I have been looking for a framework to adopt for an existing large project. I have been using a RAD tool (Codecharge Studio, CCS) since the project's inception some years ago. It has treated me relatively well, allowing me to rapidly get the thing working, where it would probably have taken too long any other way.

But over that time I have come up against the limitations of this tool. It works great for what it does.

Which is this: it creates your CRUD pages from an existing database. This is somewhat ORM-ish, as it creates a set of classes that loosly match the MVC concept. And that works great for a lot of things, and its fast.

But these classes are not interoperable. You can't have one interact with another and have them create a SQL JOIN for instance, or even just embed one inside another (say updating one table requires inserting something in another). You also can't easy swap out parts of the MVC structure, like say having a choice of views for HTML or JSON output, or changing the model to one that doesn't interact with the database (lets say the data came from a remote call to another application). Its also hard to make the view more flexible, like having a variable number of columns.

So I've wound up hand coding some of the parts of my app.

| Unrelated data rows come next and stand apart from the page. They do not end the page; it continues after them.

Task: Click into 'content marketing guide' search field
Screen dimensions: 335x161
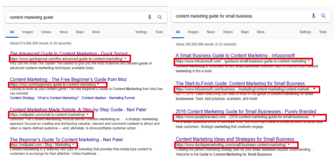Action: 69,17
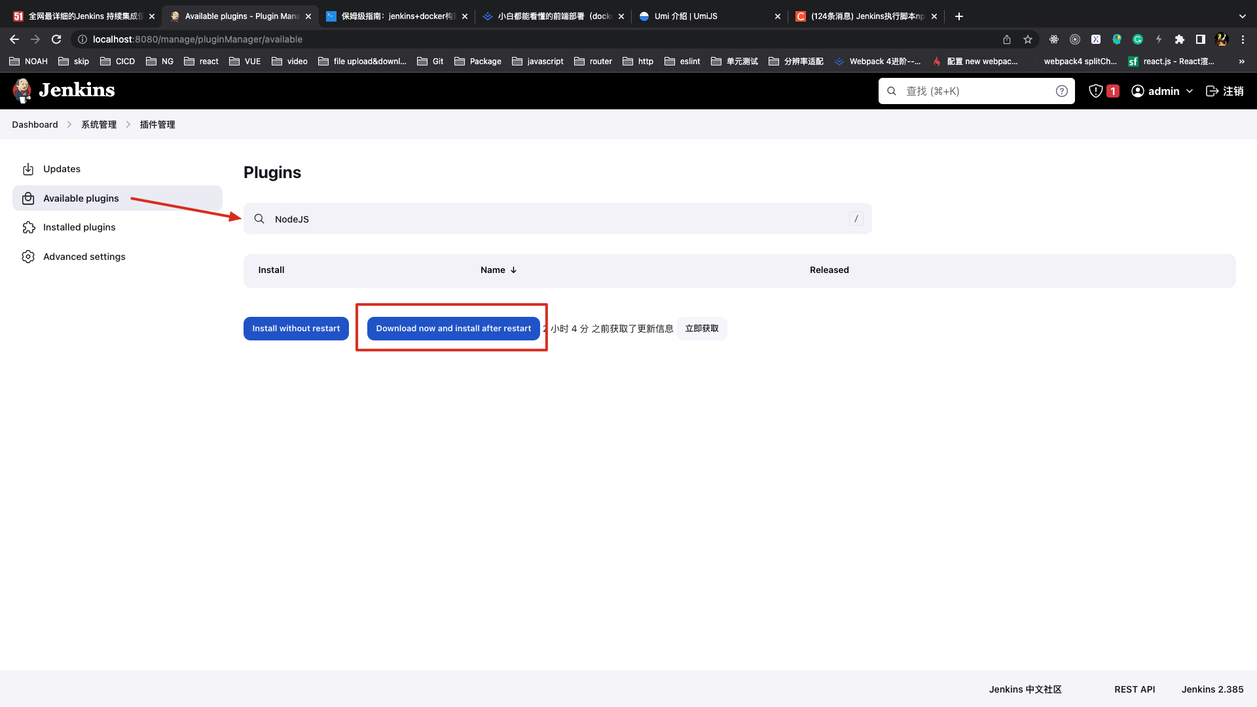Expand hidden bookmarks overflow chevron
1257x707 pixels.
pyautogui.click(x=1241, y=62)
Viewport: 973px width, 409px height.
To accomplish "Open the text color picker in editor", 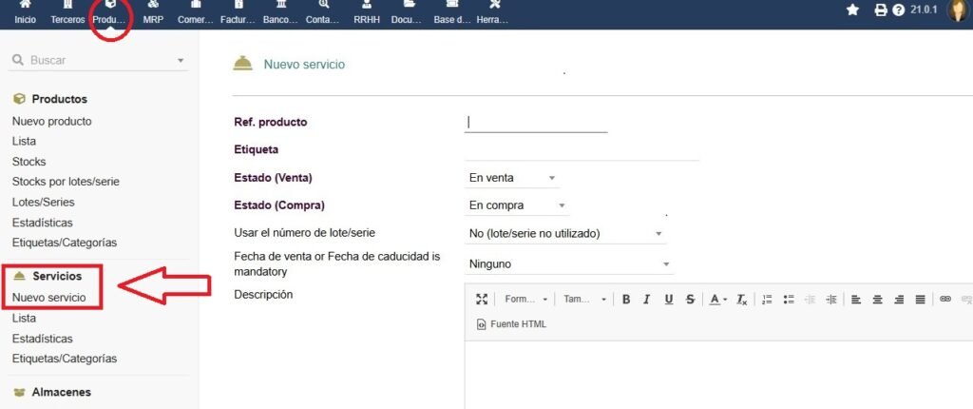I will coord(716,299).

Now I will probably still use CCS for some things, like the admin pages, were it works well. But the core of my app needs reworking to support more advanced AJAX style features, more modularity, etc.

But enough background.

What interests me in particular is the database layer, and the MVC structure. The ORM concept (be it model-creates-schema, schema-creates-model, or external tool creates both) is somewhat flawed, at least when it becomes "the end all solution" (see this), but I see it as similar to CCS -- a rapid dev tool that covers maybe 80% of the mundane stuff. The only thing that seems to be lacking really is that the ORM tools only cover the model and database, they don't help you with the view, where CCS does all three.

I would like to see the database layer have multiple options. I see no reason you can't have it support both defining the model first and then asking it to generate a schema, or having it be able to look at the schema and generate the model. Either way, when the application is done, the code should be largely the same. That is to say, the only time code or schema generation takes place is when you as a developer tell it to do so.

Now, on to MVC. From what I can see, it seems like all the PHP frameworks use MVC. Which is to say, that none of them use PAC or HMVC. The main thing here, for me, is that I want flexibility in the layout. I want to put multiple components (MVC/PAC/HMVC triads) on a web page, some of which may be collections of components, and I want a method of specifying arguments to each of them from the URL. The only framework I saw that did this was Claw, which seems to have been abandoned.

So what's the PHP framework for me? I don't know yet.